Dayraven, son of a great hero, returns to Faustia after years as a hostage of their rivals, the Magians. Those years have changed him, but Faustia has changed as well; the emperor Calvo now seems eccentric and is controlled by one of Dayraven’s old enemies. Following the brutal murder of his old teacher, Dayraven is drawn, together with a female warrior named Sunniva, into the search for an ancient secret that would change the fate of empires.

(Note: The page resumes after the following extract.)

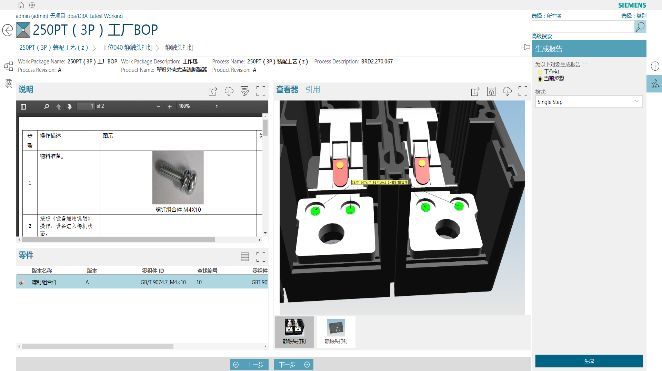Select the second 3D view thumbnail
This screenshot has width=662, height=371.
336,332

The Hidden Face is an epic fantasy novel drenched in the atmosphere of the early Middle Ages and in Kabbalistic riddles and is the first book in the Fifth Unmasking series.

My Review:

I don’t even know where to begin with this review of The Hidden Face. The book is that good. What caught my attention when I was approached to review the book was the blurb. I didn’t even have to think about it. I wanted to read The Hidden Face. I need to read it. I am so glad I made the decision to accept the review request. This has to be one of the best fantasy books that I have read in a while.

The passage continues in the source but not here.